■ Exercise objective ■
Look through the lines below and extract any with the word "computer".

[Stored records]

══════

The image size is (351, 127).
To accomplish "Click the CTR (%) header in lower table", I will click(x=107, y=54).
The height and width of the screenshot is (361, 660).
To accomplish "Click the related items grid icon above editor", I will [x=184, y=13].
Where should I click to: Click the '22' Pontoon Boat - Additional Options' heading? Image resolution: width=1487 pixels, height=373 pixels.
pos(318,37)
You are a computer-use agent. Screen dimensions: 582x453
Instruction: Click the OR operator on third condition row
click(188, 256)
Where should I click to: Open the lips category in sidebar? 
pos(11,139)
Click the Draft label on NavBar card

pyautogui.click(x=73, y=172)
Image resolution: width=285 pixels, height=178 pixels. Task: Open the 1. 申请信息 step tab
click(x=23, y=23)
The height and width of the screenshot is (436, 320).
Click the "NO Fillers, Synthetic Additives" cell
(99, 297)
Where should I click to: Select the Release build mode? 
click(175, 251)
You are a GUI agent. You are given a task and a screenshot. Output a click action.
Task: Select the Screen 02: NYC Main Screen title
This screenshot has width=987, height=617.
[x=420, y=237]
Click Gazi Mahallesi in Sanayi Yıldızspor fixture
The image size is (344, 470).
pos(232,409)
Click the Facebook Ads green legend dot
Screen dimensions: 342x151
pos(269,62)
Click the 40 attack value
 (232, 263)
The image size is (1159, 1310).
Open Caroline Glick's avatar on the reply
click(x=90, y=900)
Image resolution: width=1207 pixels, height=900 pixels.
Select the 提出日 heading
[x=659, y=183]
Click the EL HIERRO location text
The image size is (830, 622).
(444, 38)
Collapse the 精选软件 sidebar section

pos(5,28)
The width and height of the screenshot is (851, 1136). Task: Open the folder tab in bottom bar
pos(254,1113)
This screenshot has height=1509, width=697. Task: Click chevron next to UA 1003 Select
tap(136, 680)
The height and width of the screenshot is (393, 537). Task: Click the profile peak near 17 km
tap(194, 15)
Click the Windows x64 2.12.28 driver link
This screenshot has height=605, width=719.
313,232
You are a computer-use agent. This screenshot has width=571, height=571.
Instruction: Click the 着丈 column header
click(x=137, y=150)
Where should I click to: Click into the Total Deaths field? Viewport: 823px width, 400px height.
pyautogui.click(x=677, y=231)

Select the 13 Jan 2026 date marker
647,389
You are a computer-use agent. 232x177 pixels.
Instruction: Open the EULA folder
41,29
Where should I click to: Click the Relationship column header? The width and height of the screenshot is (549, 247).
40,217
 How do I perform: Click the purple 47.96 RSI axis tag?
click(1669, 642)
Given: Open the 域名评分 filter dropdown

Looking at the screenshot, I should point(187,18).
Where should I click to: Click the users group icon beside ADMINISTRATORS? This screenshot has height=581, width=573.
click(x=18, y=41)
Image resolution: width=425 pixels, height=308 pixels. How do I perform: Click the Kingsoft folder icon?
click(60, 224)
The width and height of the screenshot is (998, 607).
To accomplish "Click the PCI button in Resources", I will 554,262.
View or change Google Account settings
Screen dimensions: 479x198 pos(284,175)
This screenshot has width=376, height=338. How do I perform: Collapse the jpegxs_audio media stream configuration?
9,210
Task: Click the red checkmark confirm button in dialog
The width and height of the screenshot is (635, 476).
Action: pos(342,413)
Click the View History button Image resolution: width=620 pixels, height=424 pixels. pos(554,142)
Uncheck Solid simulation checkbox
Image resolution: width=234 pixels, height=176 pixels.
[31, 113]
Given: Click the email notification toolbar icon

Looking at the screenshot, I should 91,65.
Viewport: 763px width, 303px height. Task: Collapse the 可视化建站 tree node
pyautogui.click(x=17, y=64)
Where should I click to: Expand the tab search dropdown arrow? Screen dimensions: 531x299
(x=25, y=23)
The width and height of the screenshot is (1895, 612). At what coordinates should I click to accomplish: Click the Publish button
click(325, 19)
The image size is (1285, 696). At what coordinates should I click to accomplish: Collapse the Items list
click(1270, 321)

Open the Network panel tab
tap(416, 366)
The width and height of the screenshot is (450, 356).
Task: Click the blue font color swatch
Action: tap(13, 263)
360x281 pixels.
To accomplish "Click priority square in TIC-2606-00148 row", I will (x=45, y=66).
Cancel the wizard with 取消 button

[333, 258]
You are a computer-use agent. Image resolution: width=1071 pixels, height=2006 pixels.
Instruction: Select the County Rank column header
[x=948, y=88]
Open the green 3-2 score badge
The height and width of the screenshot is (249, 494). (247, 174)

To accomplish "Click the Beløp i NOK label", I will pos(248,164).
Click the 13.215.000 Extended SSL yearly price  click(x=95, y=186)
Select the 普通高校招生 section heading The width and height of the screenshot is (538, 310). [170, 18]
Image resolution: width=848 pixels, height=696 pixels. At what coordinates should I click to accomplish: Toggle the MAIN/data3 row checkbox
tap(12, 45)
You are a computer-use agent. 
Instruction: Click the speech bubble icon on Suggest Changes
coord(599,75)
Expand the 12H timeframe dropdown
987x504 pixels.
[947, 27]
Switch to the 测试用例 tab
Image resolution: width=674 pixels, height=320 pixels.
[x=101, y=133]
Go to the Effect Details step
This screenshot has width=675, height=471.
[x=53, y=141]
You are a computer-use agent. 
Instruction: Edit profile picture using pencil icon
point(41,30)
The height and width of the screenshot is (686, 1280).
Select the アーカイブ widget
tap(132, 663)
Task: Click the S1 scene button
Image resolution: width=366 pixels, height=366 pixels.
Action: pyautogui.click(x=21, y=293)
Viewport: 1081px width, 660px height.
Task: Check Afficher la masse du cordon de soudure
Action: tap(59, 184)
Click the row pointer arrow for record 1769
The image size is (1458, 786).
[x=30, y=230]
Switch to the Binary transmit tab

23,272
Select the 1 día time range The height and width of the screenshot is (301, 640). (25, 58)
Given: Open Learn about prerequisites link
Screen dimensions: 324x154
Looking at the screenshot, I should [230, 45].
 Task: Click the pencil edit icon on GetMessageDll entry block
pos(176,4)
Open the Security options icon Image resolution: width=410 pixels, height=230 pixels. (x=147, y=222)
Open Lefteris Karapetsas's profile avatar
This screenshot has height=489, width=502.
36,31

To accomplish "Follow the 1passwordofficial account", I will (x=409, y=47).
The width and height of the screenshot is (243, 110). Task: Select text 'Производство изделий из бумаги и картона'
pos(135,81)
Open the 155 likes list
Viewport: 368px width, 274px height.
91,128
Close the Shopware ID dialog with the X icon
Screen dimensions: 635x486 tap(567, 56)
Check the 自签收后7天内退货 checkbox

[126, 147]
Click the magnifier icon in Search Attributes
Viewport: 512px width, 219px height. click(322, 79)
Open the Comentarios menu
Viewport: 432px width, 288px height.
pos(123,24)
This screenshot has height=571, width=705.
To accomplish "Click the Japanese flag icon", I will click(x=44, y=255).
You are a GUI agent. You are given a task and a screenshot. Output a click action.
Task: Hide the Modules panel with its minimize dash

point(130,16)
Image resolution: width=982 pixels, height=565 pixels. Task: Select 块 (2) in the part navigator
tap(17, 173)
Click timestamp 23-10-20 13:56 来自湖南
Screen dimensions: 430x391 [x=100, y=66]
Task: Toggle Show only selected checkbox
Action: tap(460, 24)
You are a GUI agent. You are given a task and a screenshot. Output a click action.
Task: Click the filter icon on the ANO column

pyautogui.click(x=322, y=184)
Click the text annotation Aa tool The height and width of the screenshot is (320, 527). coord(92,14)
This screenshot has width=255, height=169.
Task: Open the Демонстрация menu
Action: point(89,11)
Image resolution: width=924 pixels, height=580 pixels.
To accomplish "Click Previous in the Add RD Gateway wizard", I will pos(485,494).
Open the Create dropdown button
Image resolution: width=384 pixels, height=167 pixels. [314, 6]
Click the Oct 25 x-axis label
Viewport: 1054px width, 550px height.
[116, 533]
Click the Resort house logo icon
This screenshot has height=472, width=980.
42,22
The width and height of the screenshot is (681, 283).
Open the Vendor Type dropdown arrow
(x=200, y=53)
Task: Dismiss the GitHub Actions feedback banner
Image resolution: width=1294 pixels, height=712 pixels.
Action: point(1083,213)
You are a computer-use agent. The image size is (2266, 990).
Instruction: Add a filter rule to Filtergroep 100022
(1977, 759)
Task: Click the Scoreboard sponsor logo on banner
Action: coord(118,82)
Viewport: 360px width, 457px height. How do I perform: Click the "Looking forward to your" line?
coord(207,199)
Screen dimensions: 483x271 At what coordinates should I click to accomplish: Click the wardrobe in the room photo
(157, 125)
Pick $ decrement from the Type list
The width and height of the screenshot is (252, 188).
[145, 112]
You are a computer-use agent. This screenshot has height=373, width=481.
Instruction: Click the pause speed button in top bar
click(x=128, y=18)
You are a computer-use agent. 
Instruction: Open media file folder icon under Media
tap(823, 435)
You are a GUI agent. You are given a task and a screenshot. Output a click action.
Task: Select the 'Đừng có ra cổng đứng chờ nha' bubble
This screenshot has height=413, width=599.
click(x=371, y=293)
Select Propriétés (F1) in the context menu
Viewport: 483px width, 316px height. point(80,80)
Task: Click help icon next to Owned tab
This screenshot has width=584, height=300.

══════

■ Result of this exercise ■
You are a computer-use agent. Screen dimensions: 582x453
You are a computer-use agent. This screenshot has width=571, height=571.
You are a computer-use agent. 232x177 pixels.
You are a computer-use agent. Image resolution: width=1071 pixels, height=2006 pixels.
You are a computer-use agent. 
You are a computer-use agent. 
You are a computer-use agent. The image size is (2266, 990).
You are a computer-use agent. This screenshot has height=373, width=481.
You are a computer-use agent. 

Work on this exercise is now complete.